El dolor de su alma le persigue y redobla sus esfuerzos por ayudar a los pacientes, quienes le visitan incansables y agradecidos, le traen más parientes y amigos desde el otro lado de la ciudad para que la amable Doctora haga su magia maravillosa y de paso les regale las medicinas que están tan caras por amor de Dios. Le siguen, le esperan, le acosan, la aturden con preguntas y la Doctora se da paciencia de responder siempre lo mismo, como una gastada poesía, que ni siquiera la convence a ella, pero deja contentos a sus pacientes. Nadie habla tan bonito como la Doctora.

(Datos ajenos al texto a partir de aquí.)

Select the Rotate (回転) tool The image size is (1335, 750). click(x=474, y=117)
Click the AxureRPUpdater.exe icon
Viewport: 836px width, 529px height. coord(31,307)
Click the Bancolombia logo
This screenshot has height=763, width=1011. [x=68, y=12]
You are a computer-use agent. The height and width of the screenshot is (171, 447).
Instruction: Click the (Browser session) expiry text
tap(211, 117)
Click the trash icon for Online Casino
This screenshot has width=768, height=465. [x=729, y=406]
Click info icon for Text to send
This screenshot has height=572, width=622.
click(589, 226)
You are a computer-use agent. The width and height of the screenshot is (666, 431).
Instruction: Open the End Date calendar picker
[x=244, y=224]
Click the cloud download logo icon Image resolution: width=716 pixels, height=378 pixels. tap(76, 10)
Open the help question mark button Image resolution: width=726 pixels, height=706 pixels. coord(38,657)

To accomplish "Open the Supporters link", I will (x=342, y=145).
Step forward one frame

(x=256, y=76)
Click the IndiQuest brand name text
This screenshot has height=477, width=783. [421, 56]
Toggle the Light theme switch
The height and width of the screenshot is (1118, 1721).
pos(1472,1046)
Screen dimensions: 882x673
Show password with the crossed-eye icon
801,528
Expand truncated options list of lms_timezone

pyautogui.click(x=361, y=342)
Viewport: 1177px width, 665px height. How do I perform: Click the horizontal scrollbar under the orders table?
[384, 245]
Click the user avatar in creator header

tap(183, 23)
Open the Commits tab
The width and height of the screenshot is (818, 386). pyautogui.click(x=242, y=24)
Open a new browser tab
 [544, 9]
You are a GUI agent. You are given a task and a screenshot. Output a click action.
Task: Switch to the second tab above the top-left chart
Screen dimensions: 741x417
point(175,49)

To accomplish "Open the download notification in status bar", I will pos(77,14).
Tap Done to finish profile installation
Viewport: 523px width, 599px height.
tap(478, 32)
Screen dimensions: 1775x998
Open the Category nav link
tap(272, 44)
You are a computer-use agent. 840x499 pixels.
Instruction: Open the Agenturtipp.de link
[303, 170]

Esa mañana se despide de sus hijos con un beso largo y cariñoso. Se dirige al Hospital, por las mismas calles que lo ha hecho por los últimos cinco años. Verá furtivamente el box de atención del amable doctor Díaz y a la vuelta del pasillo, entrará al suyo. Cierra la puerta con llave y se detiene un minuto nada más. Recoge de su cajón la llave del autoclave y con frialdad extrae el escalpelo. Se tiende relajada en la camilla, y lento pero certero abre un corte en su arteria femoral. Sabe bien lo que hace y sabe bien que el dolor físico no será nada comparado al alivio de su corazón. Lento va perdiendo la conciencia. «Una hemorragia en la femoral es casi narcotizante», recuerda a su maestro de Anatomía, dictando la clase. Recuerda a sus amigas, el calor del abrazo de su madre y su despertar en la cama soleada el día de su cumpleaños, con su primer traje de princesa. Mira a su alrededor y sus hijos le esperan para la fiesta, junto con sus amigas del alma. Sus padres se abrazan juntos. Ella es la reina de la celebración.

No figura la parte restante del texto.